Like the appearance of a rainbow in the clouds on a rainy day, so was the radiance around him. 

God’s goal is his glory, but this needs careful explanation, for it is easily misunderstood. It points to a purpose not of divine egoism, as is sometimes imagined, but of divine love. Certainly, God wants to be praised for his praiseworthiness and exalted for his greatness and goodness; he wants to be appreciated for what he is. But the glory that is his goal is in fact a two-sided, two-stage relationship: it is, precisely, a conjunction of (a) revelatory acts on his part whereby he shows his glory to men and angels in free generosity, with (b) responsive adoration on their part whereby they give him glory out of gratitude for what they have seen and received. In this conjunction is realized the fellowship of love for which God’s rational creatures were and are made, and for which fallen human beings have now been redeemed. The to-and-fro of seeing glory in God and giving glory to God is the true fulfillment of human nature at its heart, and it brings supreme joy to man just as it does to God (cf. Zeph. 3:14-17).

“Glory” in the Old Testament carries associations of weight, worth, wealth, splendor, and dignity, all of which are present when God is said to have revealed his glory. God was answering Moses’ plea to be shown God’s glory when he proclaimed to Moses his name (i.e., his nature, character, and power, Exod. 33:18-34:7). With that proclamation went an awe-inspiring physical manifestation, the Shekinah, a bright shining cloud that could look like fire, white-hot (Exod. 24:17). The Shekinah was itself called the glory of God; it appeared at significant moments in the Bible story as a sign of God’s active presence (Exod. 33:22; 34:5; cf. 16:7, 10; 24:15-17; 40:34-35; Lev. 9:23-24; 1 Kings 8:10-11; Ezek. 1:28; 8:4; 9:3; 10:4; 11:22-23; Matt. 17:5; Luke 2:9; cf. Acts 1:9; 1 Thess. 4:17; Rev. 1:7). New Testament writers proclaim that the glory of God’s nature, character, power, and purpose is now open to view in the person and role of God’s incarnate Son, Jesus Christ (John 1:14-18; 2 Cor. 4:3-6; Heb. 1:1-3).

God’s glory, shown forth in the plan and work of grace whereby he saves sinners, is meant to call forth praise (Eph. 1:6, 12, 14), that is, the giving of glory to God by spoken words (cf. Rev. 4:9; 19:7). All life activities, too, must be pursued with the aim of giving God homage, honor, and pleasure, which is glory-giving on the practical level (1 Cor. 10:31).
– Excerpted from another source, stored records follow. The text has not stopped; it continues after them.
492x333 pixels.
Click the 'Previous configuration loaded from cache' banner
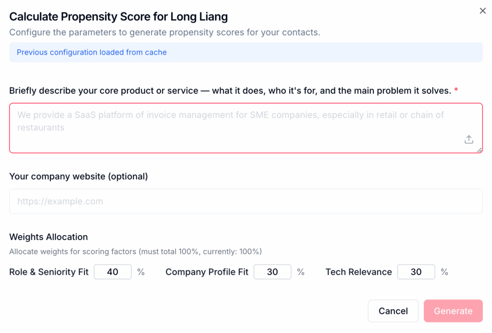tap(91, 52)
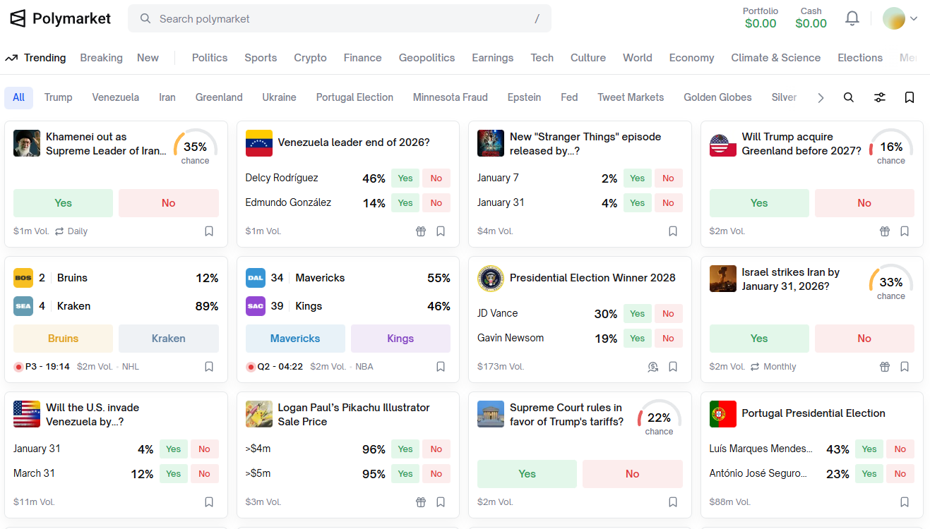This screenshot has width=930, height=529.
Task: Open the Portfolio balance
Action: click(x=761, y=18)
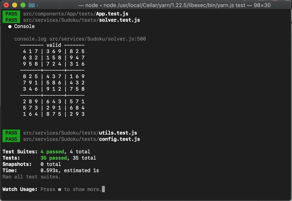This screenshot has height=201, width=292.
Task: Click the yellow minimize window button
Action: pyautogui.click(x=15, y=5)
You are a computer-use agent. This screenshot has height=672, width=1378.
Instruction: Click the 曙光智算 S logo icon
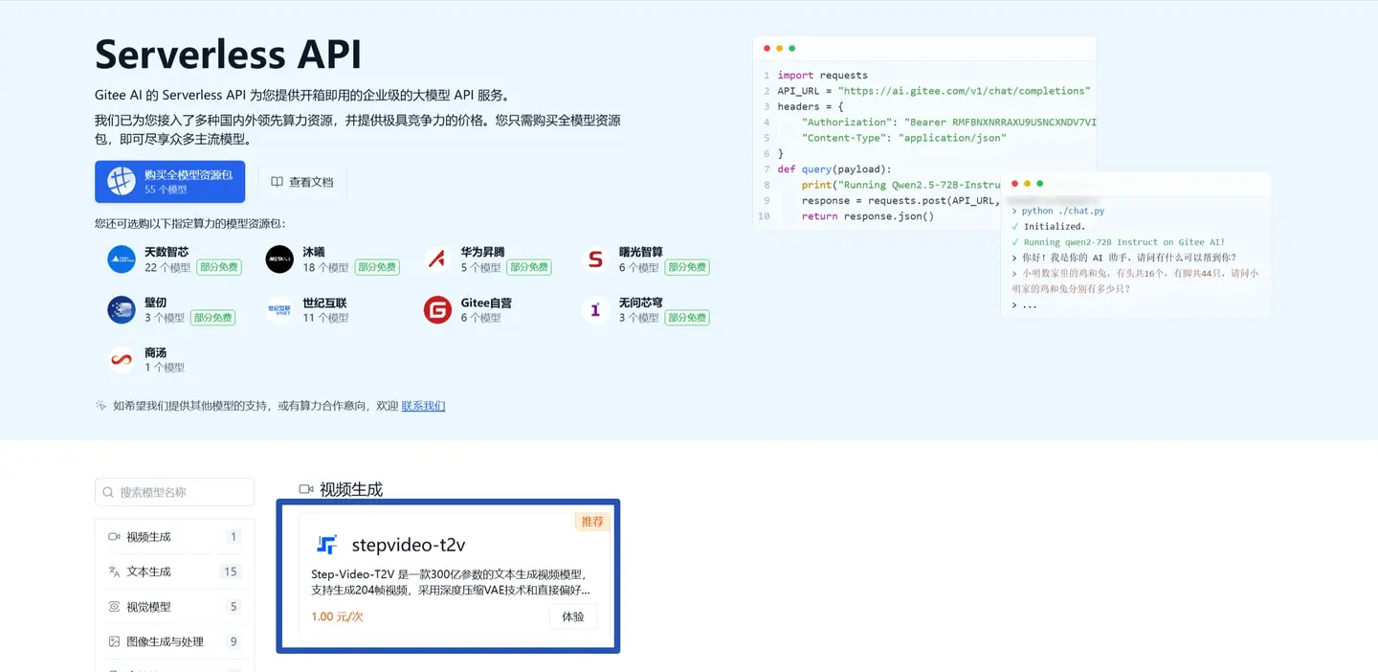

God would not share with idols the praise for restoring his people, for idols, being unreal, contributed nothing to this work of grace (Isa. 42:8; 48:11); and God will not share the praise for salvation with its human subjects today, for we too contribute nothing more to it than our need of it. First to last, and at every stage in the process, salvation comes from the Lord, and our praise must show our awareness of that. This is why Reformation theology was so insistent on the principle, “Glory to God alone” (soli Deo gloria), and why we need to maintain that principle with equal zeal today.